- The request
According to the text about DURA-ACE, what Belgian professional road racing team did Shimano sign an official sponsorship deal with?

- Text block
— begin —
DURA-ACE Establishes Track Record in Races to Become Globally Renowned Components Series

Although Shimano made inroads into the road racing market in Europe with DURA-ACE, hardly anyone, even people involved in racing, knew its name at that time. To enhance its market recognition before everything, Shimano provided various racing teams in Europe with DURA-ACE components. In the meanwhile, it successfully signed an official sponsorship deal with a Belgian professional road racing team named Flandria. Feedback received from racers and mechanics after the components were used in real races served as significantly valuable information for development team members to become aware of the severity of real road races. While they made quality improvements one after another based on the feedback, DURA-ACE gradually became more widely known and the number of teams that wanted to use it increased. In 1978, Shimano made the first model change to release the EX series, which featured a freehub, an 11T top gear and many other advanced functions. This cemented the position of DURA-ACE in Europe. The AX series, which was released in 1980, incorporating an aerodynamic design that aimed to reduce air resistance, was received by the market with astonishment. Shimano developed an index system for shifting named Shimano Index System (SIS) for the 7400 series and released it in 1984. This system enabled error-free shifting even in tough races. Then, under the concept of Shimano Total Integration (STI), the Dual Control Lever system, which enables both shifting operations and brake control with a single lever, was released in 1990. Shifting operation enabled while keeping the hands on the handlebar significantly changed the road racing scene. In 2009, Shimano introduced an electronic control system for shifting operation. The shifting control by Digital Integrated Intelligence (DI2) achieves a “complete stress-free” operation and has gained great favor with many racers.
— end —
- Given entries
— begin —
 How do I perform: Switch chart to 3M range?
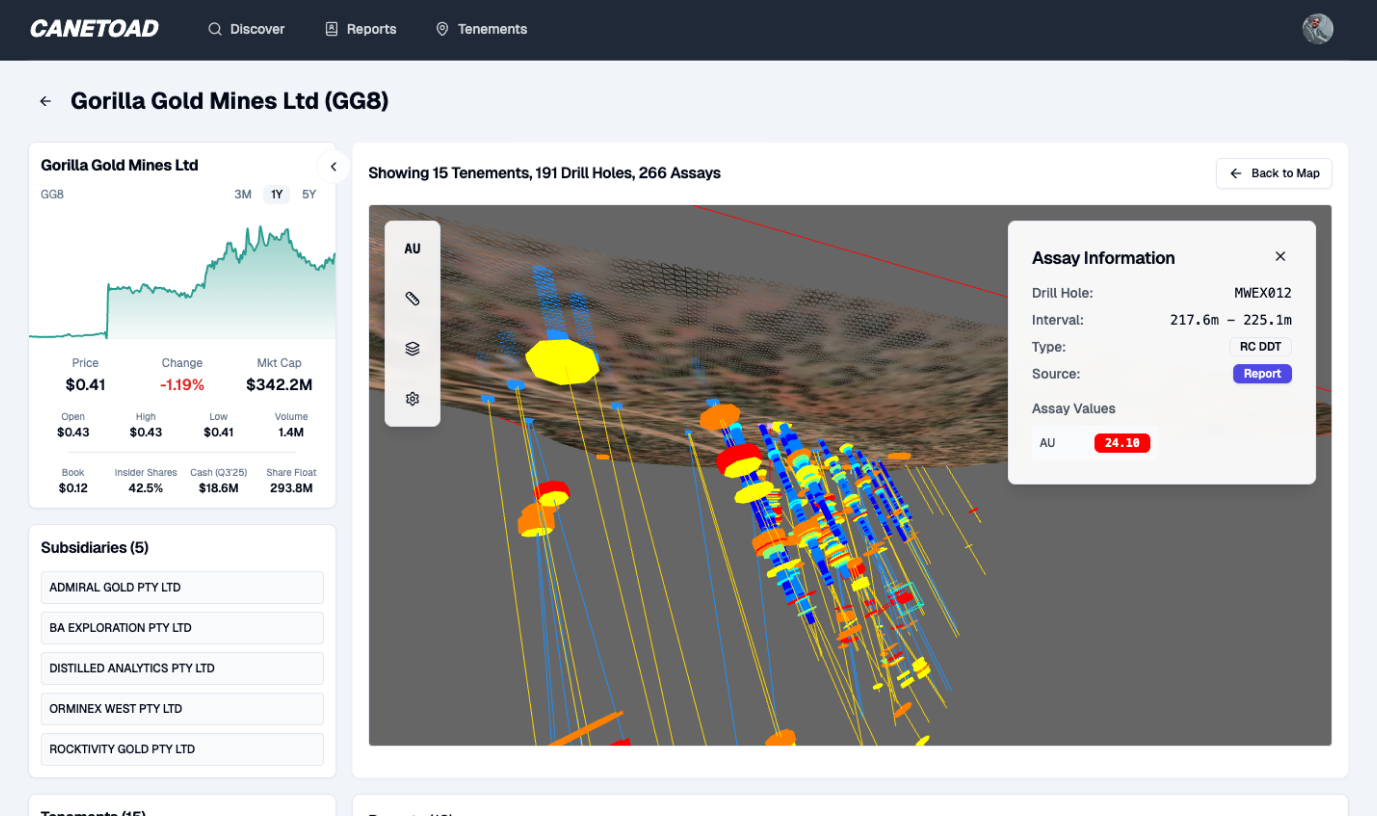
— end —
— begin —
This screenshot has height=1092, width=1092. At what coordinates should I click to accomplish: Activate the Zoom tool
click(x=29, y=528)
— end —
- Solution for this problem
Flandria